►
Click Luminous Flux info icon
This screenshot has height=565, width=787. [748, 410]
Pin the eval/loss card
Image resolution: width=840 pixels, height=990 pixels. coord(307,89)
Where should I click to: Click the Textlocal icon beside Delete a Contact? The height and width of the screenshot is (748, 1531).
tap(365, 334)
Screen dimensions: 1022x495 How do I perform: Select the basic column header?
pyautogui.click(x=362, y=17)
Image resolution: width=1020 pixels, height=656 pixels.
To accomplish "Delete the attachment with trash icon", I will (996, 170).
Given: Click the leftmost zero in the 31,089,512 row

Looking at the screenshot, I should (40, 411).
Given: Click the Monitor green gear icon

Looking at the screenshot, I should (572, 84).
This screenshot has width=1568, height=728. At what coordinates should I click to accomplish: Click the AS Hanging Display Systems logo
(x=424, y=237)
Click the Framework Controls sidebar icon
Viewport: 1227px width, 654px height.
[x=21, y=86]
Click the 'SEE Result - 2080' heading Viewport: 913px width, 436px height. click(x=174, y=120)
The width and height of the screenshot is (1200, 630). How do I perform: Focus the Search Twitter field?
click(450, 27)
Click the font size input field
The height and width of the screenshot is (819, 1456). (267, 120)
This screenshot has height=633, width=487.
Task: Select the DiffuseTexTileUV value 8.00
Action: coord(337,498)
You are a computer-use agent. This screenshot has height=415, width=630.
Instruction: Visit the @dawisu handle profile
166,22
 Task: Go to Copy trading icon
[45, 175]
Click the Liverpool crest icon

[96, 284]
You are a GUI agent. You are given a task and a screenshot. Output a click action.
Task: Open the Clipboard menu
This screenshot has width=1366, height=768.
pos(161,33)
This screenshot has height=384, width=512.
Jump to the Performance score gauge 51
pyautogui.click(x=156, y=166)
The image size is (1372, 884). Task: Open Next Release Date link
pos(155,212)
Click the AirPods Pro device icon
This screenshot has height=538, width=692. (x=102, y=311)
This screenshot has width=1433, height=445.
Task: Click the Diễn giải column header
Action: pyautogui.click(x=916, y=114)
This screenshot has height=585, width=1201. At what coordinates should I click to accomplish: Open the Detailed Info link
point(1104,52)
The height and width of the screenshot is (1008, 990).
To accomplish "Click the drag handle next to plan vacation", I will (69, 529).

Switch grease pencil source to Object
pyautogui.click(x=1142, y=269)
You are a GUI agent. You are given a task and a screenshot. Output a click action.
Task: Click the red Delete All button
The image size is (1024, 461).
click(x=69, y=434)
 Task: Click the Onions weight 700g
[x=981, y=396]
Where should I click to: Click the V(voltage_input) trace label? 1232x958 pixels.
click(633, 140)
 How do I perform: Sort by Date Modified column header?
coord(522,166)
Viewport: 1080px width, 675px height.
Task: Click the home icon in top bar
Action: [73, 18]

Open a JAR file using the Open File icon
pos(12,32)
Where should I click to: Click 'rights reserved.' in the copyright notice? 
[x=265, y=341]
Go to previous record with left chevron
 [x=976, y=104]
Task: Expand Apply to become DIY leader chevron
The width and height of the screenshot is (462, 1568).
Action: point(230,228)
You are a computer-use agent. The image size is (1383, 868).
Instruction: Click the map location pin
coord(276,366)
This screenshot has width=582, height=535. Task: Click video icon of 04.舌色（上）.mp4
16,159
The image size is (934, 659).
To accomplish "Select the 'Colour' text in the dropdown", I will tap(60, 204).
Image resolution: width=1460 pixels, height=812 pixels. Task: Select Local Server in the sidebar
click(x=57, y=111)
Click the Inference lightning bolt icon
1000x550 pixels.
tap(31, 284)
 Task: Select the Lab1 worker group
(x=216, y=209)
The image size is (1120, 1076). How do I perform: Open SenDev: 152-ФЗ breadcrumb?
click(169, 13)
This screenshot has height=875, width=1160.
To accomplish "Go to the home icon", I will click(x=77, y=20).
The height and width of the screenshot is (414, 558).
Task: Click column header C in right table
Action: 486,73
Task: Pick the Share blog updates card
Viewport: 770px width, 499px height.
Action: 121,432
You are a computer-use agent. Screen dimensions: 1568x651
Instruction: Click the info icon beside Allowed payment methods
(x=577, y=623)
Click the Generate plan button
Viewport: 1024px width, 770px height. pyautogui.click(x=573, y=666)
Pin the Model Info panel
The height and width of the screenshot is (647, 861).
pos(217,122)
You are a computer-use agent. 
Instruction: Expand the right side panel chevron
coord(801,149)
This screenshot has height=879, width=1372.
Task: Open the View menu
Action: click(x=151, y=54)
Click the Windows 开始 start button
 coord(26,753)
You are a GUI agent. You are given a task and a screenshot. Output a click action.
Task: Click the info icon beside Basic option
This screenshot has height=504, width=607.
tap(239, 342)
◄
__PROBLEM STATEMENT__
The entries above need to be transcribed with no differences at all.

__TASK RESPONSE__
Click Luminous Flux info icon
This screenshot has height=565, width=787. [748, 410]
Pin the eval/loss card
Image resolution: width=840 pixels, height=990 pixels. coord(307,89)
Where should I click to: Click the Textlocal icon beside Delete a Contact? The height and width of the screenshot is (748, 1531).
tap(365, 334)
Screen dimensions: 1022x495 How do I perform: Select the basic column header?
pyautogui.click(x=362, y=17)
Image resolution: width=1020 pixels, height=656 pixels.
To accomplish "Delete the attachment with trash icon", I will (996, 170).
Given: Click the leftmost zero in the 31,089,512 row

Looking at the screenshot, I should (40, 411).
Given: Click the Monitor green gear icon

Looking at the screenshot, I should (572, 84).
This screenshot has width=1568, height=728. At what coordinates should I click to accomplish: Click the AS Hanging Display Systems logo
(x=424, y=237)
Click the Framework Controls sidebar icon
Viewport: 1227px width, 654px height.
[x=21, y=86]
Click the 'SEE Result - 2080' heading Viewport: 913px width, 436px height. click(x=174, y=120)
The width and height of the screenshot is (1200, 630). How do I perform: Focus the Search Twitter field?
click(450, 27)
Click the font size input field
The height and width of the screenshot is (819, 1456). (267, 120)
This screenshot has height=633, width=487.
Task: Select the DiffuseTexTileUV value 8.00
Action: coord(337,498)
You are a computer-use agent. This screenshot has height=415, width=630.
Instruction: Visit the @dawisu handle profile
166,22
 Task: Go to Copy trading icon
[45, 175]
Click the Liverpool crest icon

[96, 284]
You are a GUI agent. You are given a task and a screenshot. Output a click action.
Task: Open the Clipboard menu
This screenshot has width=1366, height=768.
pos(161,33)
This screenshot has height=384, width=512.
Jump to the Performance score gauge 51
pyautogui.click(x=156, y=166)
The image size is (1372, 884). Task: Open Next Release Date link
pos(155,212)
Click the AirPods Pro device icon
This screenshot has height=538, width=692. (x=102, y=311)
This screenshot has width=1433, height=445.
Task: Click the Diễn giải column header
Action: pyautogui.click(x=916, y=114)
This screenshot has height=585, width=1201. At what coordinates should I click to accomplish: Open the Detailed Info link
point(1104,52)
The height and width of the screenshot is (1008, 990).
To accomplish "Click the drag handle next to plan vacation", I will (69, 529).

Switch grease pencil source to Object
pyautogui.click(x=1142, y=269)
You are a GUI agent. You are given a task and a screenshot. Output a click action.
Task: Click the red Delete All button
The image size is (1024, 461).
click(x=69, y=434)
 Task: Click the Onions weight 700g
[x=981, y=396]
Where should I click to: Click the V(voltage_input) trace label? 1232x958 pixels.
click(633, 140)
 How do I perform: Sort by Date Modified column header?
coord(522,166)
Viewport: 1080px width, 675px height.
Task: Click the home icon in top bar
Action: [73, 18]

Open a JAR file using the Open File icon
pos(12,32)
Where should I click to: Click 'rights reserved.' in the copyright notice? 
[x=265, y=341]
Go to previous record with left chevron
 [x=976, y=104]
Task: Expand Apply to become DIY leader chevron
The width and height of the screenshot is (462, 1568).
Action: point(230,228)
You are a computer-use agent. The image size is (1383, 868).
Instruction: Click the map location pin
coord(276,366)
This screenshot has width=582, height=535. Task: Click video icon of 04.舌色（上）.mp4
16,159
The image size is (934, 659).
To accomplish "Select the 'Colour' text in the dropdown", I will tap(60, 204).
Image resolution: width=1460 pixels, height=812 pixels. Task: Select Local Server in the sidebar
click(x=57, y=111)
Click the Inference lightning bolt icon
1000x550 pixels.
tap(31, 284)
 Task: Select the Lab1 worker group
(x=216, y=209)
The image size is (1120, 1076). How do I perform: Open SenDev: 152-ФЗ breadcrumb?
click(169, 13)
This screenshot has height=875, width=1160.
To accomplish "Go to the home icon", I will click(x=77, y=20).
The height and width of the screenshot is (414, 558).
Task: Click column header C in right table
Action: 486,73
Task: Pick the Share blog updates card
Viewport: 770px width, 499px height.
Action: 121,432
You are a computer-use agent. Screen dimensions: 1568x651
Instruction: Click the info icon beside Allowed payment methods
(x=577, y=623)
Click the Generate plan button
Viewport: 1024px width, 770px height. pyautogui.click(x=573, y=666)
Pin the Model Info panel
The height and width of the screenshot is (647, 861).
pos(217,122)
You are a computer-use agent. 
Instruction: Expand the right side panel chevron
coord(801,149)
This screenshot has height=879, width=1372.
Task: Open the View menu
Action: click(x=151, y=54)
Click the Windows 开始 start button
 coord(26,753)
You are a GUI agent. You are given a task and a screenshot. Output a click action.
Task: Click the info icon beside Basic option
This screenshot has height=504, width=607.
tap(239, 342)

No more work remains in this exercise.